Unfortunately, those things seem to be happening here, in the United States, at least as much as in Iraq.

The Stratfor strategy intelligence site said yesterday that the White House is beginning a climb-down from its bellicose rhetoric on Iraq and looking for the least damaging way to do so. Or maybe not? The President has called a meeting of what amounts to his war cabinet down in Crawford, Texas on Wednesday. Officially, they’re slated to talk about military ‘transformation.’ The personnel involved, however, make it look more like a meeting — perhaps a key one — on Iraq.

What’s going on? Who knows? And that uncertainty applies to pretty much everything about administration Iraq policy right now. What we’re doing, how we’re going to do it, why we’re going to do it. Everything.

The administration’s approach to building up to this conflict turns out to be a reductio ad absurdum of its notorious addiction to secrecy. They say it’s premature for the president to discuss why, when and how we might be going to war or what the costs might be because he has not yet made a decision about whether to do it at all. Until then, everything’s under wraps. Yet this is belied by numerous statements that make the president’s decision — in favor of war — seem quite clear. In fact, if the president hasn’t made a decision he is making his country play the fool on the world stage since he and his advisors are clearly threatening war. Either he’s not leveling with the country when he says he hasn’t made a decision or he’s engaging in a classic case of talking loudly and carrying a very little stick.
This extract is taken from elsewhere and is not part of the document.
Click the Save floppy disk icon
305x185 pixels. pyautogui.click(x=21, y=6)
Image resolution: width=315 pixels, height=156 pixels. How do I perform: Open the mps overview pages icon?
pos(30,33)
“I want him to make the case when he’s decided to go in,” said Ken Adelman this evening on Crossfire, summing up the administration line. “That will be the time to make the case.” In other words, persuade the public after you’ve signed off on an attack. But this isn’t persuasion or even explanation. It’s just an announcement — the presidential equivalent of a declaration of war.

You build support for a war policy so that you go into it with a unified nation behind you. You don’t commit yourself and then go see if you can convince anyone that it’s a good idea. In any case, the issue here isn’t really a matter of the quality of the president’s presentation. It’s the palpable and widespread doubt that the president’s team really knows what they’re doing. They’re working up their Iraq policy like they crafted the botched plan for the Department of Homeland Security, with a half dozen suits working away in secret in some windowless room in the White House, ready to spring the whole thing on the public fully formed, and then hope — really hope — that everyone is wowed into falling into line. Adelman again sums it up nicely: “I think that once the president … says that we absolutely have to go in. … I think that the view of Americans, 90 percent of Americans would say that’s a very good thing.” Truthfully, it’s another example of the big bluff from the White House.
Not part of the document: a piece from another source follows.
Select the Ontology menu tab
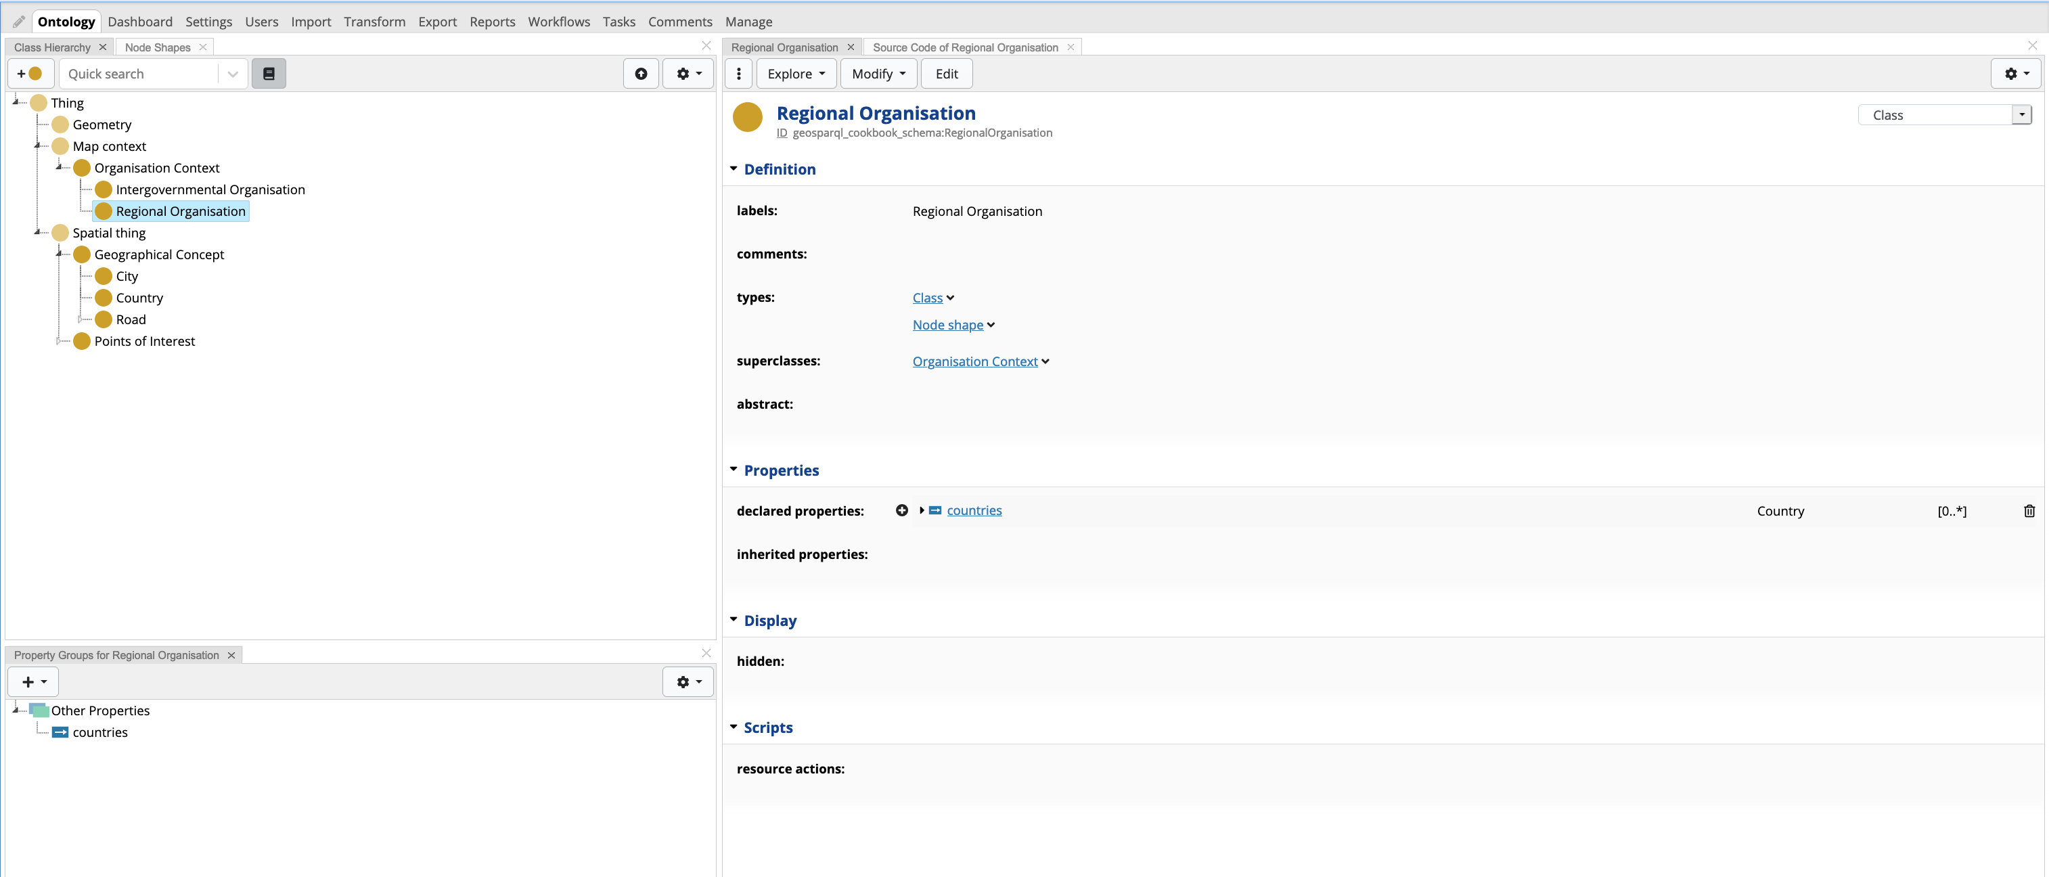(66, 21)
Let’s be honest. There’s a more logical explanation for the president’s weird reluctance to talk details. The White House has walked very far out onto the plank committing itself to ‘regime change’ by war. If they have to climb down from that rhetoric now the country will be embarrassed and humiliated. At best they have tenuous support within the country. They have virtually no support anywhere else in the world. And to date they have no credible war plan that withstands both military and geopolitical scrutiny. Like Adelman, they say that once the president gives the go-ahead all of this will change. Keeping up the no-decision’s-been-made charade puts off having to admit that that’s not true.